> _Task to carry out_
Count the lines below that contain the word "pixels" and give only that number.

> _Data shown_
↓
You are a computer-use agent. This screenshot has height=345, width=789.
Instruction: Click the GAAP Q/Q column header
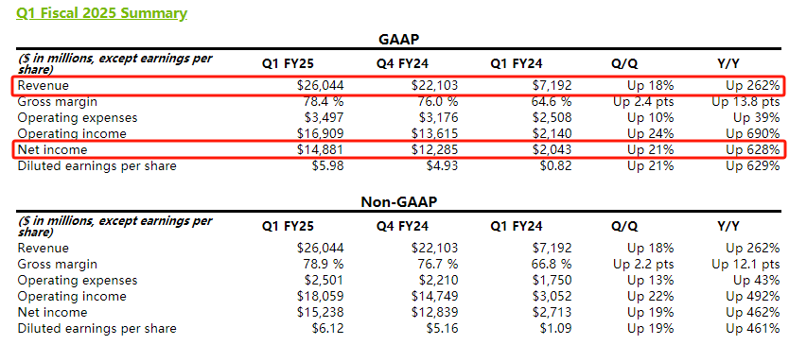[x=624, y=64]
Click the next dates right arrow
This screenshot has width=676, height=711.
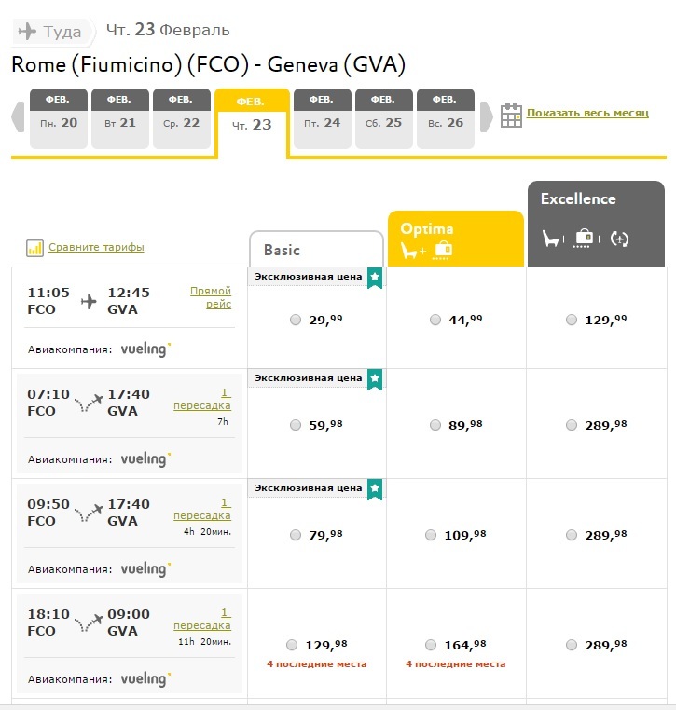[487, 117]
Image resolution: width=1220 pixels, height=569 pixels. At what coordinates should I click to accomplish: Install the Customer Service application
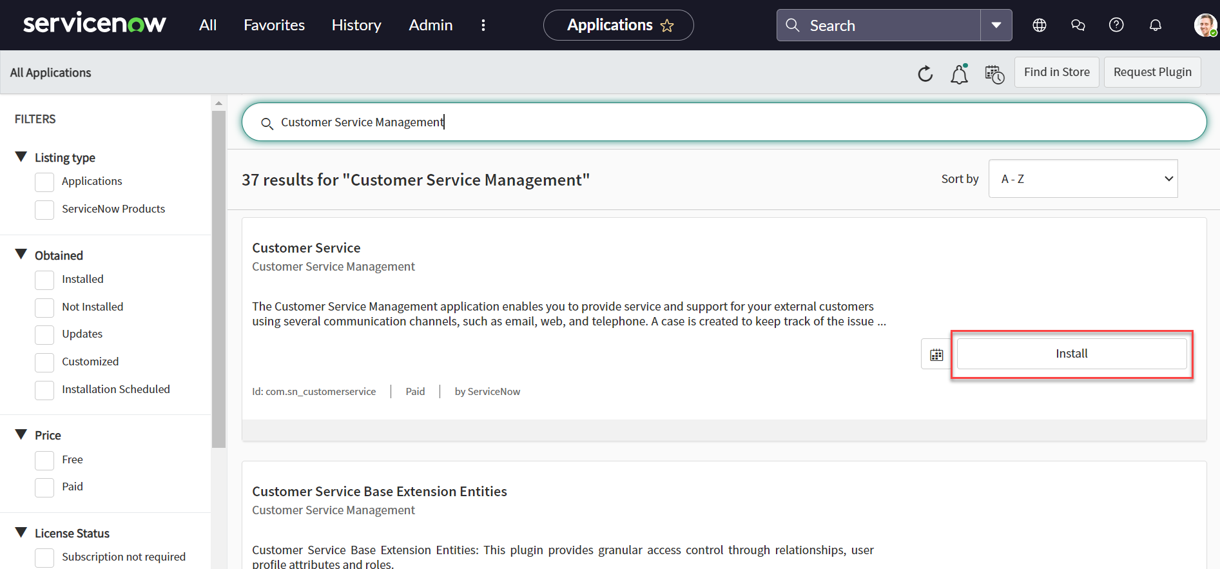pos(1071,354)
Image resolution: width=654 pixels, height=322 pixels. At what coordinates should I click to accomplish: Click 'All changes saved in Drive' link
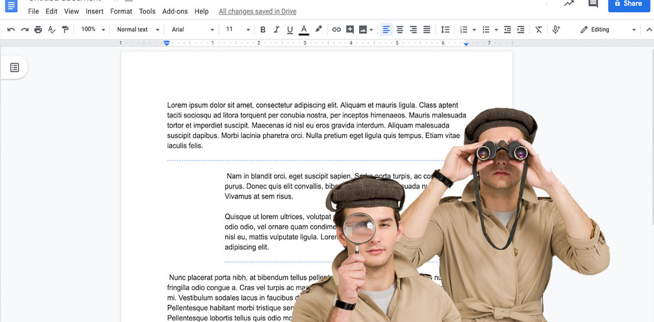(257, 11)
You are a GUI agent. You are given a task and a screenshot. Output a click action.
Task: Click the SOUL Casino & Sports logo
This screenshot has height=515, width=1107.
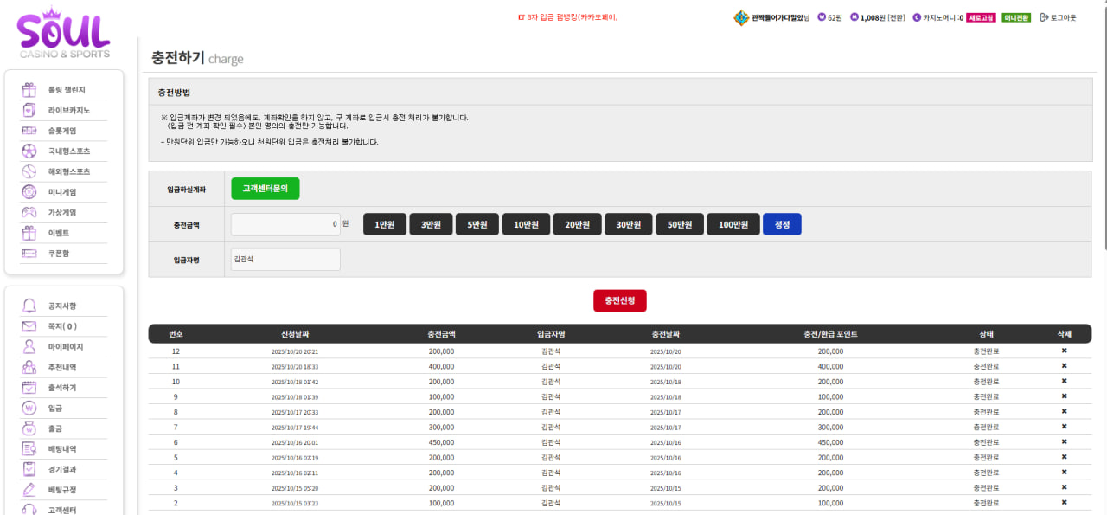tap(63, 31)
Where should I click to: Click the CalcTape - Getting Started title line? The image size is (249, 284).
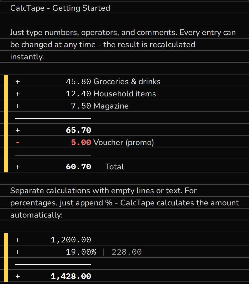pyautogui.click(x=60, y=8)
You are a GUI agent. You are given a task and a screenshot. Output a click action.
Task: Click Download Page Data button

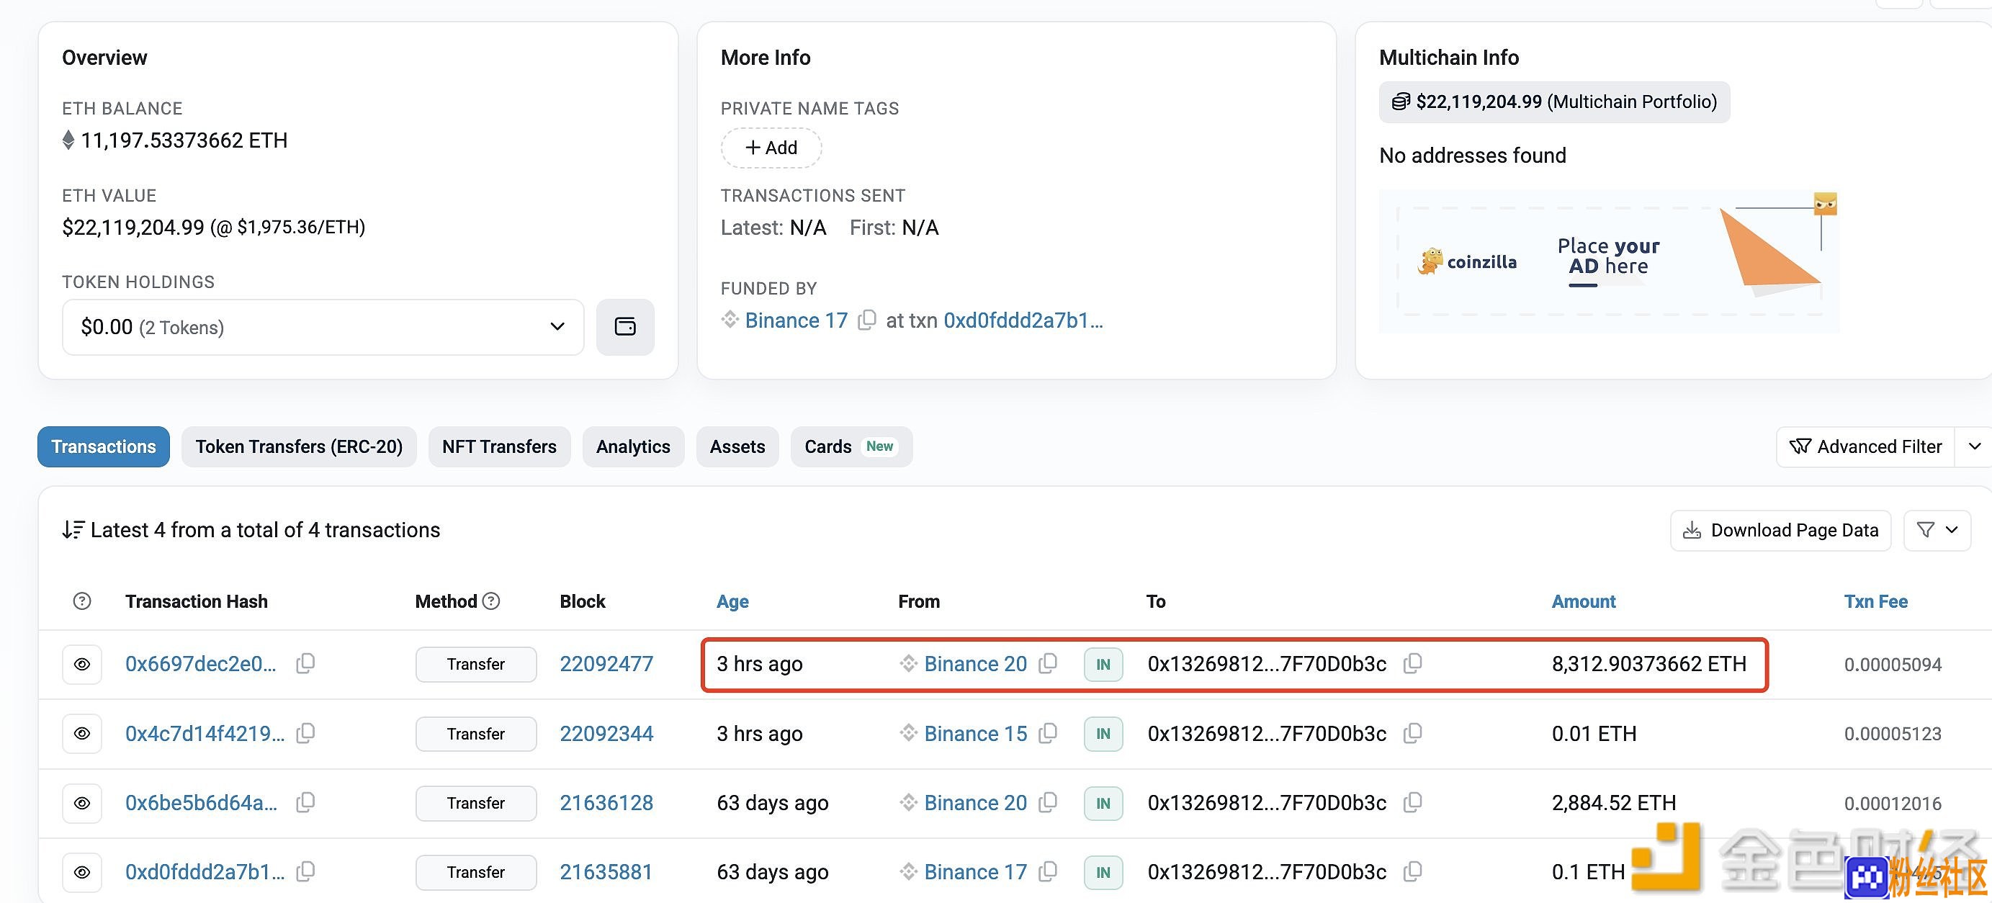[x=1780, y=530]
↑
> _Solved problem_
2